- **SOURCE MATERIAL**:

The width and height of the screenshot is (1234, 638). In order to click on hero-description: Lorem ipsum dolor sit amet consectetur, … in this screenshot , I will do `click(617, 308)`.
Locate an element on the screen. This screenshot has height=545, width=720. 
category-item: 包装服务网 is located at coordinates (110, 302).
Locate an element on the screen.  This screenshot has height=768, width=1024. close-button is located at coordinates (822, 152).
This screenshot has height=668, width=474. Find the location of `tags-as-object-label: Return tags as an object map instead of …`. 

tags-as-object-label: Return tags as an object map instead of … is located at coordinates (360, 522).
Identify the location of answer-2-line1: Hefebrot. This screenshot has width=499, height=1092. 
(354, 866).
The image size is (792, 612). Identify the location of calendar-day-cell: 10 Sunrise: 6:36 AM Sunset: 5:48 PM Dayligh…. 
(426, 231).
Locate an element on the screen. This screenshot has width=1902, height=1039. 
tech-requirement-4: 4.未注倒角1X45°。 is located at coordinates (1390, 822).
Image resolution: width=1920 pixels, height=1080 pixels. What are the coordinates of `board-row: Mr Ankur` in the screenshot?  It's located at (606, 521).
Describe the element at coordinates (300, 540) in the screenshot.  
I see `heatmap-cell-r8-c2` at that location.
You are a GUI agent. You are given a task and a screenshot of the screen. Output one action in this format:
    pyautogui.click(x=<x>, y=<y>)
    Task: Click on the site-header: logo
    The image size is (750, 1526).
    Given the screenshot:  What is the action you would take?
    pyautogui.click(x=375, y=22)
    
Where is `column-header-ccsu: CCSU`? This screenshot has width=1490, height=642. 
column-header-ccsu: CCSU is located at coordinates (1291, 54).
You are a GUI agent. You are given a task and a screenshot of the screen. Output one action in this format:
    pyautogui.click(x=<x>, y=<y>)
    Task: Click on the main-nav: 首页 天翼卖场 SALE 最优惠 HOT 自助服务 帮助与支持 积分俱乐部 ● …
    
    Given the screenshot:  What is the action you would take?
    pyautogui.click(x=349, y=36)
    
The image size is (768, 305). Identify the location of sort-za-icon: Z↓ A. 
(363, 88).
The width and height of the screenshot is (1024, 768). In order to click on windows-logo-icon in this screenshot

- **THE TASK**:
Rewrite all of the data above, replacing every instance of "Locate an element on the screen" with "Find an element on the screen" and leaving everything else unchanged.

- **ANSWER TO THE EXERCISE**:
The width and height of the screenshot is (1234, 638). In order to click on hero-description: Lorem ipsum dolor sit amet consectetur, … in this screenshot , I will do `click(617, 308)`.
Find an element on the screen. This screenshot has height=545, width=720. 
category-item: 包装服务网 is located at coordinates (110, 302).
Find an element on the screen.  This screenshot has height=768, width=1024. close-button is located at coordinates (822, 152).
This screenshot has height=668, width=474. Find the location of `tags-as-object-label: Return tags as an object map instead of …`. 

tags-as-object-label: Return tags as an object map instead of … is located at coordinates (360, 522).
Identify the location of answer-2-line1: Hefebrot. This screenshot has width=499, height=1092. 
(354, 866).
The image size is (792, 612). Identify the location of calendar-day-cell: 10 Sunrise: 6:36 AM Sunset: 5:48 PM Dayligh…. 
(426, 231).
Find an element on the screen. This screenshot has width=1902, height=1039. 
tech-requirement-4: 4.未注倒角1X45°。 is located at coordinates (1390, 822).
Image resolution: width=1920 pixels, height=1080 pixels. What are the coordinates of `board-row: Mr Ankur` in the screenshot?  It's located at (606, 521).
Describe the element at coordinates (300, 540) in the screenshot.  
I see `heatmap-cell-r8-c2` at that location.
You are a GUI agent. You are given a task and a screenshot of the screen. Output one action in this format:
    pyautogui.click(x=<x>, y=<y>)
    Task: Click on the site-header: logo
    The image size is (750, 1526).
    Given the screenshot:  What is the action you would take?
    pyautogui.click(x=375, y=22)
    
Where is `column-header-ccsu: CCSU`? This screenshot has width=1490, height=642. 
column-header-ccsu: CCSU is located at coordinates (1291, 54).
You are a GUI agent. You are given a task and a screenshot of the screen. Output one action in this format:
    pyautogui.click(x=<x>, y=<y>)
    Task: Click on the main-nav: 首页 天翼卖场 SALE 最优惠 HOT 自助服务 帮助与支持 积分俱乐部 ● …
    
    Given the screenshot:  What is the action you would take?
    pyautogui.click(x=349, y=36)
    
The image size is (768, 305). Identify the location of sort-za-icon: Z↓ A. 
(363, 88).
The width and height of the screenshot is (1024, 768). In order to click on windows-logo-icon in this screenshot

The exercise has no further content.